Retype everything from "Washington claims that" down to "earlier this century." in the dated news excerpts below.
[[ TEXT SHOWN, beginning ]]
October 25, 1993
Armed rightist thugs with full backing of the country’s military, have stepped up their violent attacks aimed at preventing Haitian president Jean-Bertrand Aristide from returning to power.
Washington claims that its contribution of 600 soldiers, as part of a UN force of 1,300 being sent to Haiti, will simply be there to help “retrain” the Haitian army and police. Yet, it was these very same repressive forces that U.S. marines succeeded in installing, training, and equipping with armor in the first place when they occupied the country for 19 years earlier this century.
For 29 years, under both Democratic and Republican administrations, Washington backed and financed the repressive Duvalier dictatorship. Only a massive rebellion of Haiti’s workers and peasants forced an end to the reign of terror in February 1986.
October 25, 1968
LOS ANGELES — The Socialist Workers Party campaign headquarters here was bombed by right wing terrorists on Oct. 16. Police say the explosive was dynamite or a similar substance.
The bomb went off in the stairway leading to the second story offices shared by the SWP and the Young Socialist Alliance. The terrorists left a red, white and blue sticker with the inscription, “United Cuban power.” The bombing is the latest in a series of bomb attacks in L.A. by anti-Castro Cubans.
At a press conference the following morning, Joel Britton, SWP organizer in Los Angeles, said that the responsibility for the bombing lies with the U.S. government. “The war of aggression which the U.S. is carrying on against Vietnam and its anti-Cuba campaign give the inspiration to individuals and rightist groups to carry on their ‘anticommunist’ crusade,” he said.
October 23, 1943
Tired of the runaround they have been getting from the War Labor Board and the company, the swing and night shifts of the Federal Shipbuilding and Dry Dock Co., Kearny, New Jersey, members of Local 16, Industrial Union of Marine and Shipbuilding Workers, CIO, struck October 14.
The contract expired last June 23. The new contract has not yet been approved by the WLB. The main demand, a 9% wage increase, has been rejected.
As soon as the men struck, the union bureaucracy, the company, and the government apparatus joined to break the strike and punish the strikers. The Selective Service Board reported that all Federal Shipbuilding employes registered with them had been put in 1-A. Those who did not strike, the draft board announced, would be put back into deferred classifications.
[[ TEXT SHOWN, end ]]
[[ LISTED ENTRIES, beginning ]]
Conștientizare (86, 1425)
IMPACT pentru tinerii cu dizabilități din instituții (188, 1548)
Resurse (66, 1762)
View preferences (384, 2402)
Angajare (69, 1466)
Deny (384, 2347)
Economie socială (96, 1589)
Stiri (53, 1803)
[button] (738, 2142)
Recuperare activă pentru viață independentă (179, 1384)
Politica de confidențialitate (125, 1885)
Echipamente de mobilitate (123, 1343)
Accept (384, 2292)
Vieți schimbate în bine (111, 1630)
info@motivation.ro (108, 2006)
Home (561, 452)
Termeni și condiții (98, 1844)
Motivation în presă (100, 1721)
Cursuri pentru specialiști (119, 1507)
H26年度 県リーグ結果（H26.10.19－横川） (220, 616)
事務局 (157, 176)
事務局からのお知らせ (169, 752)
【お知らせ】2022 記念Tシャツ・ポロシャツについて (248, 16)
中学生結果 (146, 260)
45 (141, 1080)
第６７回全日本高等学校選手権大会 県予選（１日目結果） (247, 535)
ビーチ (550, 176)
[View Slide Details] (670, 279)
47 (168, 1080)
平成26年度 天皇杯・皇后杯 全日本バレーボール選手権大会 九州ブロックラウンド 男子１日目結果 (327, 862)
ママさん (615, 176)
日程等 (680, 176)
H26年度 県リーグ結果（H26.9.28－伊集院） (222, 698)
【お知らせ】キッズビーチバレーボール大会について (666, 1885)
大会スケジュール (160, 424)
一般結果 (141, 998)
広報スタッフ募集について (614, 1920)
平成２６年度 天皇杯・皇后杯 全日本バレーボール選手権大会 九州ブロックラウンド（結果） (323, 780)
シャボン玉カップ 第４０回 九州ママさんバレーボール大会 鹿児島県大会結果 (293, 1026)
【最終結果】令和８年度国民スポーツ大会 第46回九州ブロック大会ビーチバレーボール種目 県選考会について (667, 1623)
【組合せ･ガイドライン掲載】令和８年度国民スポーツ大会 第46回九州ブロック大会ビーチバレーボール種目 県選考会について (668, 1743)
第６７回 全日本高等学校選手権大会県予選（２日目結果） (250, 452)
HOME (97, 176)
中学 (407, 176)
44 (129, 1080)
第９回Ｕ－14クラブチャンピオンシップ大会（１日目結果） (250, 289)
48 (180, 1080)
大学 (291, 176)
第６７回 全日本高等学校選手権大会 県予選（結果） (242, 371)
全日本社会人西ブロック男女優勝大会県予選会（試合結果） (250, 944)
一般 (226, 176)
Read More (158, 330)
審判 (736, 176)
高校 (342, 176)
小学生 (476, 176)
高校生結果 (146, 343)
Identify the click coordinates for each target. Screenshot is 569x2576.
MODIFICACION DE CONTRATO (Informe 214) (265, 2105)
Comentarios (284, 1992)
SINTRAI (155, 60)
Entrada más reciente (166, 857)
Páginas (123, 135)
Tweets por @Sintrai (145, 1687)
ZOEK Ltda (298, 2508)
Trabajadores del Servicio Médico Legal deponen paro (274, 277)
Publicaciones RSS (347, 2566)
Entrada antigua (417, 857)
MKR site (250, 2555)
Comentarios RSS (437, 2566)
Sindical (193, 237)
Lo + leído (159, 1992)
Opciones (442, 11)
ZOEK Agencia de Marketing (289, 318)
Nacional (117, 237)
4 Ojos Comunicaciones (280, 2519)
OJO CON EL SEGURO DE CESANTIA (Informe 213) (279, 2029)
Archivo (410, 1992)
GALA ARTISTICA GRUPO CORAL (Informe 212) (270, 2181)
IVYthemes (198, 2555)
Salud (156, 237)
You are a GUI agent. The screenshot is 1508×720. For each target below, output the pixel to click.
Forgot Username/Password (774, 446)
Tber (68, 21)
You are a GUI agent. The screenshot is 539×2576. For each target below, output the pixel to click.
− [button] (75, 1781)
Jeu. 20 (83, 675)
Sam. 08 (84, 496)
[[ LISTED ENTRIES, end ]]
- [RESULT]:
Washington claims that its contribution of 600 soldiers, as part of a UN force of 1,300 being sent to Haiti, will simply be there to help “retrain” the Haitian army and police. Yet, it was these very same repressive forces that U.S. marines succeeded in installing, training, and equipping with armor in the first place when they occupied the country for 19 years earlier this century.